Diligent technician Richomme was drafted on to the Hellowork-Groupe Telegramme Figaro Beneteau 3 two months ago as a replacement for Charles Caudrelier who moved to co-skipper an Ultime trimaran.
Even as the outstanding Class 40 winner of last year’s Route du Rhum-Destination Guadeloupe, the 36-year-old from Lorient largely slipped under the French media radar, perhaps overshadowed by the return to the race of the trio of three times champions, Jérémie Beyou, Yann Eliès and double Vendée Globe winner Michel Desjoyeaux as well as top seeds who had podiumed on the early season races such as Xavier Macaire the Solo Maître Coq winner and returning Vendée Globe champion Armel Le Cléac’h, the twice La Solitaire winner who won the final warm up event.
Leg 1 of this 2019 edition is one which will be long remembered as an emotional rollercoaster of big gains and losses, big comebacks and correspondingly sizeable slumps, all becoming almost commonplace. The key choice of Richomme to carry on the direct, northwards course across the Celtic Sea – made on the strength of his careful assimilation of his new weather update - was the foundation stone of his win. But he, too, staged an impressive return.
Passing Brest and Ushant in 25th place, Richomme, veteran of eight La Solitaires, chuckled on the Kinsale dock last night that he was so disillusioned at the point, that had he had any excuse, a small breakage for example, he might well have thrown in the towel there and then.
“When we came across Ushant if something had broken I was going to pull out. I was so tired of losing. Every single time I tried something I was losing, losing, losing. It was so slow I was like, ‘We are never going to get to Kinsale.’ Good thing I didn’t give up. I was pretty far from the leaders. It was pretty awful, it was hard. The thing is there was already a lot of miles in it,” Richomme recalled.
“This leg was changing so much. It was in the details.
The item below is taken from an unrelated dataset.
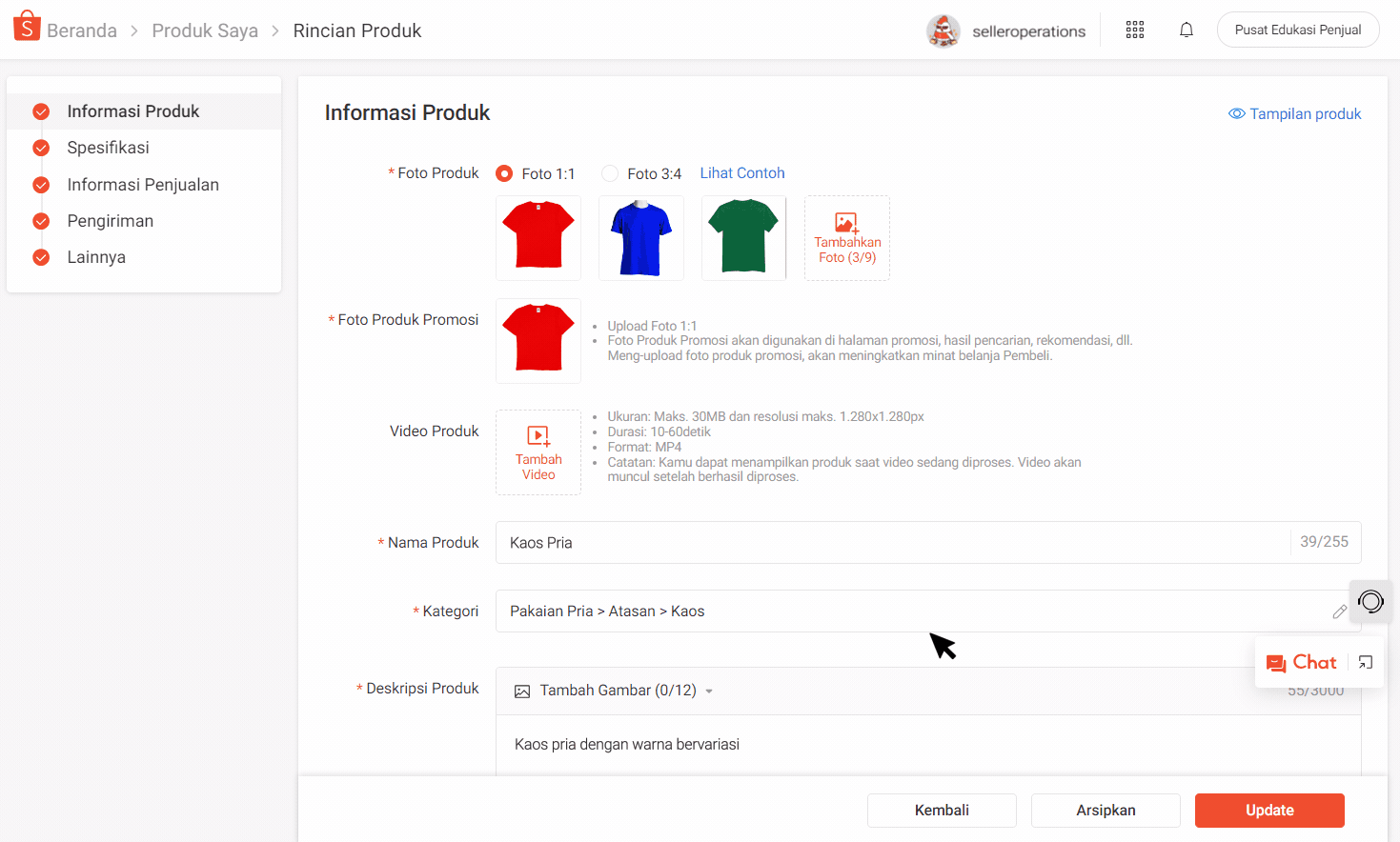The width and height of the screenshot is (1400, 842).
Task: Expand Chat using the pop-out icon
Action: pos(1367,661)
And that made it really interesting. I think it was the most interesting leg I have ever done, weather-wise.”
His choice to lead the direct charge, while many of the race ‘tenors’ chose to hitch offshore to the west, left the likes of Eliès and Beyou deep in the field at the finish.
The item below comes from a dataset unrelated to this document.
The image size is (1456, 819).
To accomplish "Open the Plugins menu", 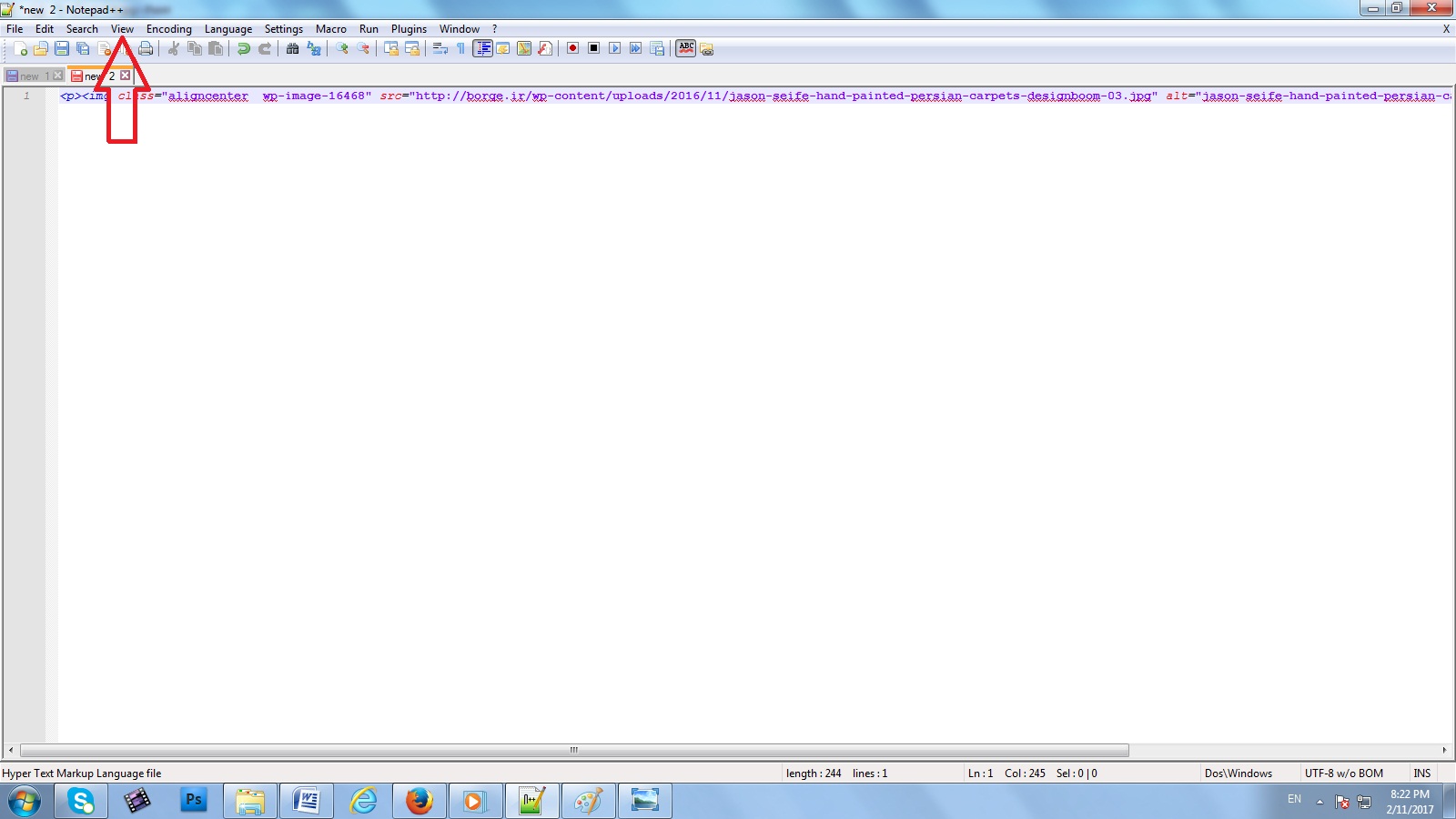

More significantly on La Solitaire which aggregates total elapsed time over all four stages, these two heavyweights are now respectively four hours and nine hours behind Richomme. Underlining the constant changes imposed by differing breezes, there were nine different leaders during the stage and at one point on the Vendée coast Henri Lemencier, an unheralded amateur rookie lead the star studded fleet by 20 miles.
The stage winner Richomme did not have it all his own way and was pushed hard to the finish line, in bright sunshine and 12 knots of breeze with 21-year-old Tom Laperche on his heels. The French rookie from one of the crucibles of French ocean racing talent, the Golfe du Morbihan, is a former Optimist junior champion who won last year’s Espoir (top hopeful) talent selection trial on the Credit Mutuel Bretagne programme which produced last year’s winner Sébastien Simon.
Laperche said: “I am really happy. I did not expect to make a podium on the first stage of my first Solitaire. And to I think that I played for the win right until the finish line, I almost can’t believe it! For me it was almost normal for Yoann to be in front of me but I almost beat him. It’s awesome!
“Other than my second place, which is much better than I unexpected, I have so many beautiful memories. This morning, getting to the Irish coast I saw it was so beautiful because it is green and hilly, then I had a ballet show from hundreds of dolphins. That was a great time and as the race was going well, I really enjoyed the moment.”
The delighted Richomme crossed the finish line just 1 minute and 13 seconds ahead of the rookie Leboucher who becomes the first rookie to finish on a stage podium since Morgan Lagraviere in 2011. Pierre Leboucher (Guyot Environment), who represented France in the 470 at the 2012 Olympics in England and finished sixth, took third just two minutes and 55 seconds behind Richomme.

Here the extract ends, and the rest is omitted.